RECORDS FOR THE TASK START

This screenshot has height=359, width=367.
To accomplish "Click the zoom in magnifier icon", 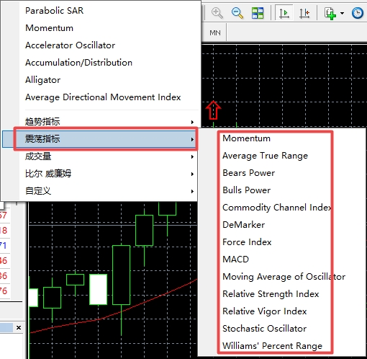I will tap(217, 13).
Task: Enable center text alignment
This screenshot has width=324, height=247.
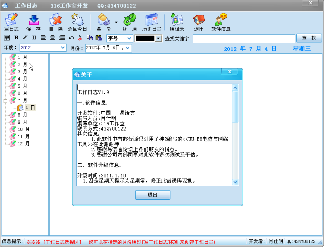Action: [52, 38]
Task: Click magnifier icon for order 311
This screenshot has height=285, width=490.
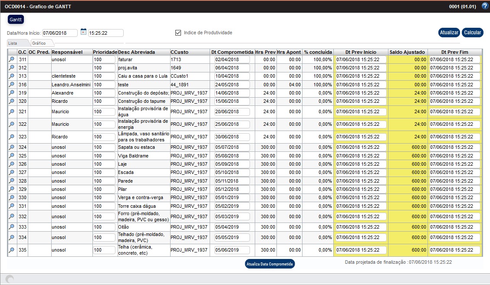Action: coord(12,59)
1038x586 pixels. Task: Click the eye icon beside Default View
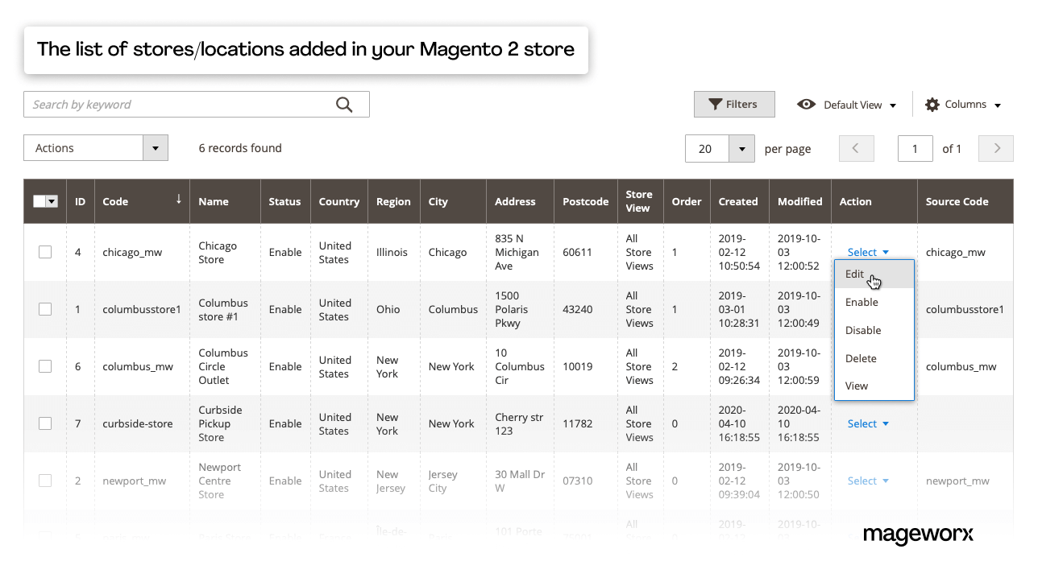pyautogui.click(x=806, y=105)
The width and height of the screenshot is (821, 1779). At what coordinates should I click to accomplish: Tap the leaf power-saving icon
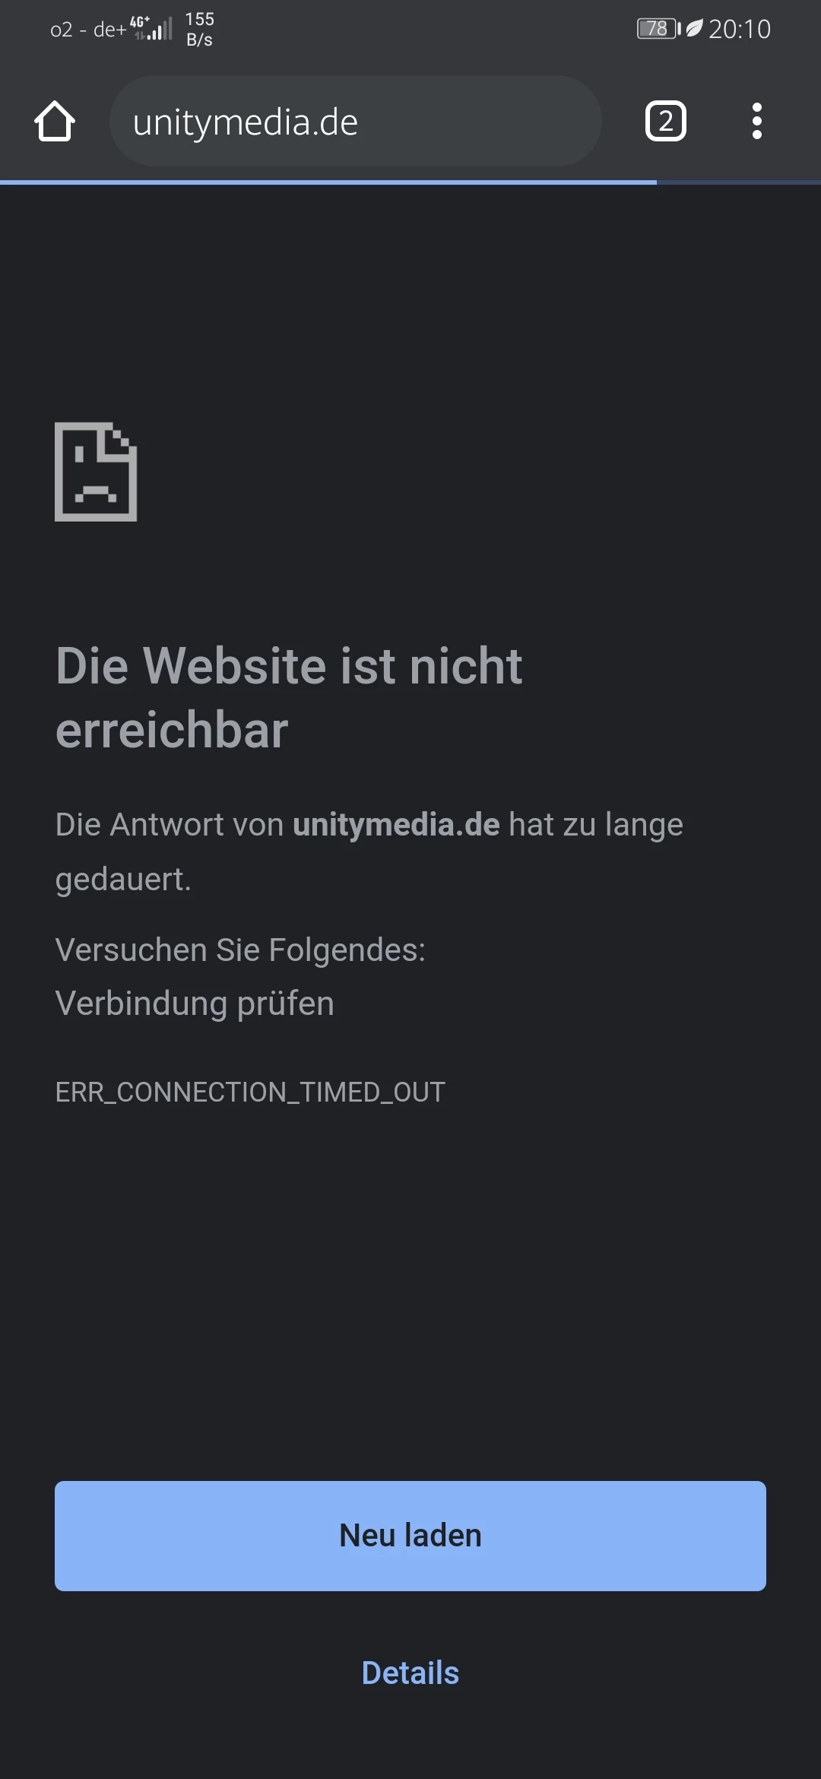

RECORDS FOR THE TASK END

REQUIRED WORK. Every line from the one containing "Task: Click magnifier icon for order 311" to the final line of the records should be duplicated exactly; no picture is to be copied.

PROBLEM SOLUTION.
Task: Click magnifier icon for order 311
This screenshot has height=285, width=490.
Action: coord(12,59)
1038x586 pixels. Task: Click the eye icon beside Default View
pyautogui.click(x=806, y=105)
The width and height of the screenshot is (821, 1779). At what coordinates should I click to accomplish: Tap the leaf power-saving icon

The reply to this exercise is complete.